This is what they believed then as well. Well, Martin Luther, “Everyone, indeed, knows that at times they (that is the early church fathers) have erred as men will; therefore, I am ready to trust them only when they prove their opinions from Scripture, which has never erred,” never erred. Now, the Westminster Confession, as well as the Baptist Confession, calls “The Scripture ‘the only infallible rule of faith and practice,’” and speaks of its entire perfection and its consent in all its parts. This is what the church has believed. Until the 17th century and the skeptics of the Enlightenment, no one in church history seriously questioned the inerrancy of Scripture.
So why is that? How did all of the great minds of the church come to conclude this and to teach this? It's because of the second argument, and that is “There are clear Biblical Arguments” to this end. Let me summarize them for you under two heads. When we look at the biblical arguments, let me give you first of all, “The Claims of Scripture Itself,” the Scripture claims this for itself. In fact, a true prophet always speaks only what is true. Turn back to Deuteronomy; Deuteronomy 18. Let me set the context. When God first revealed Himself in writing, He did so through Moses. And the two-million Jews that Moses led out of Egypt, they never doubted that Moses was God's spokesman. You read Exodus 19, and you discover why, because Moses goes up on the mountain, God shows up, the mountain's covered with a thick cloud, there's lightning, there's thunder, there's an earthquake, there's a trumpet that grows louder and louder and louder until it frightens the people to death, and then it stops. And out of the stillness of that moment, God's own voice is heard from the top of Mount Sinai pronouncing the Ten Commandments. They knew this was God, and they knew Moses was God's spokesman.
But how would they know that the men to come after Moses were God's spokesmen? There was no repetition of Mount Sinai. How were they going to know? Well, Moses lays down the rules for how to know, and there are several of them in Deuteronomy. One of them is in Deuteronomy 13:1-5, where he says a true prophet will always speak what is in agreement with previous revelation. And if he doesn't, it doesn't matter if he can work miracles, he's not a true prophet. God's not going to disagree with what He's already said.

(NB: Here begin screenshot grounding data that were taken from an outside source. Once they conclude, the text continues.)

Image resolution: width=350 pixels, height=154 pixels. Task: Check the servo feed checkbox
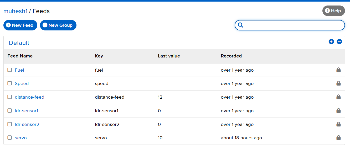click(x=10, y=138)
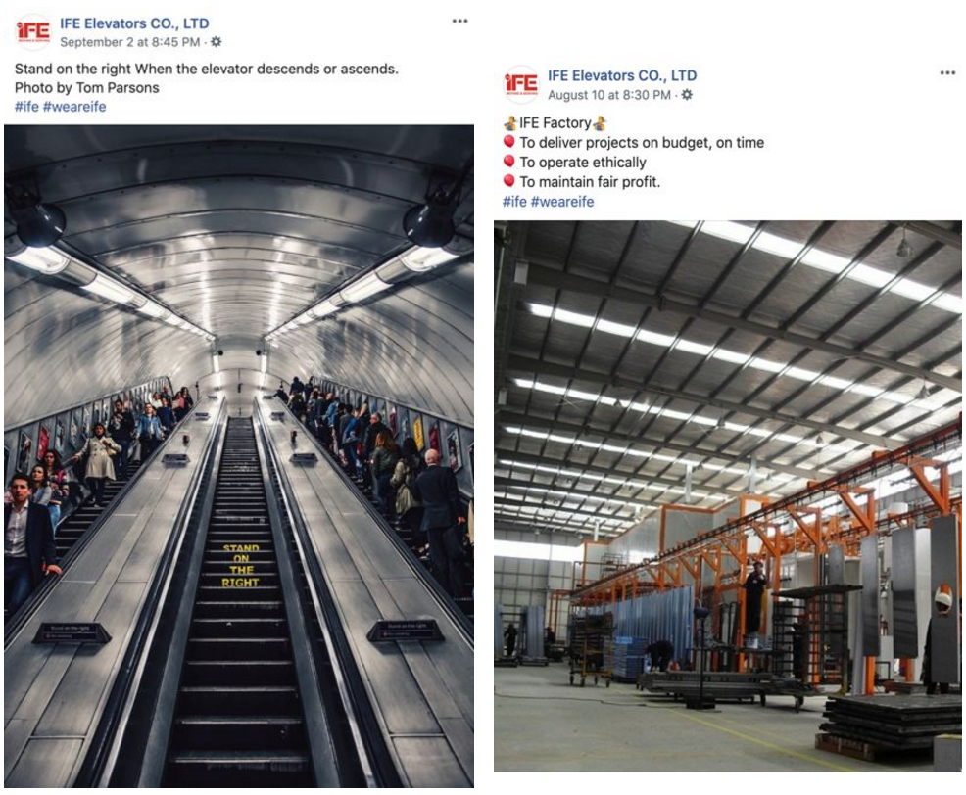Open IFE Elevators CO., LTD page from August post

click(622, 75)
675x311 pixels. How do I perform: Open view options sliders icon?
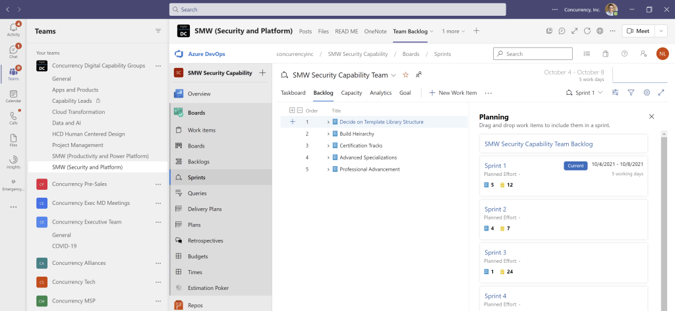[615, 93]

But there's another here in Deuteronomy 18. Look at Deuteronomy 18, verse 20, “But the prophet who speaks a word presumptuously in My name which I have not commanded him to speak, or which he speaks in the name of other gods, that prophet shall die.” Wow! So how do you know who that is? Verse 21, “You may say in your heart, ‘How will we know the word which the Lord has not spoken?’” Now watch verse 22, this is the standard, “When a prophet (when someone who claims to speak) in the name of the LORD, if the thing does not come about or come true, that is the thing which the LORD has not spoken. The prophet has spoken it presumptuously; you shall not be afraid of him.” Back to verse 20, “You'll kill him, give him the death penalty.” In other words, the standard for someone who speaks for God is that everything he says is right and true and happens. And if that isn't true, then he's not a real prophet. This is what the Scripture says about true prophets. And all those who followed Moses claimed that for themselves, and the people attributed this to them.
This is what Scripture claims. 2 Samuel 7:28, “Now, O LORD God, You are God (Listen to this.), and Your words are truth.” Psalm 12, verse 6, a beautiful image, “The words of the LORD (Yahweh) are pure words.” How pure is God's Word (that Book you hold in your hand)? “As silver tried in a furnace on the earth, refined seven times.” You know what the psalmist is saying? If you could take silver and you could refine it enough, perfectly, so that there's absolutely no impurity, no dross left in it at all, it is truly pure silver, that's what the Word of God is like. Psalm 119, verse 160, “The sum of Your word (all of your word is truth), and every one of Your righteous ordinances is everlasting.” I mentioned that verse last time, it's all true and every statement is true.
2 Timothy, chapter 2, verse 15, Paul is admonishing Timothy to be careful in his teaching and he says, you want to be “accurately handling the Scripture,” and you know what he calls the Scripture? He says, you need “to be accurately handling the word of truth!” That's that Bible you hold in your hand. 2 Timothy 3:16, we know very well, it says that “All Scripture is inspired by God.” It’s the product of the breath of God. He formed those words as I'm forming my words right now from my own breath. They're His words, every word of it! Well think about it, if that's true, and it is, then the character of God demands that the words that come out of His mouth, that book you hold in your hand, that those are true and there's no error in them because God can't be in error. The character of God demands it. Numbers 23:19, “God is not a man that He should lie.” Hebrews 6:18, “…it is impossible for God to lie.” So Scripture itself claims that it is, in fact, perfectly pure without error.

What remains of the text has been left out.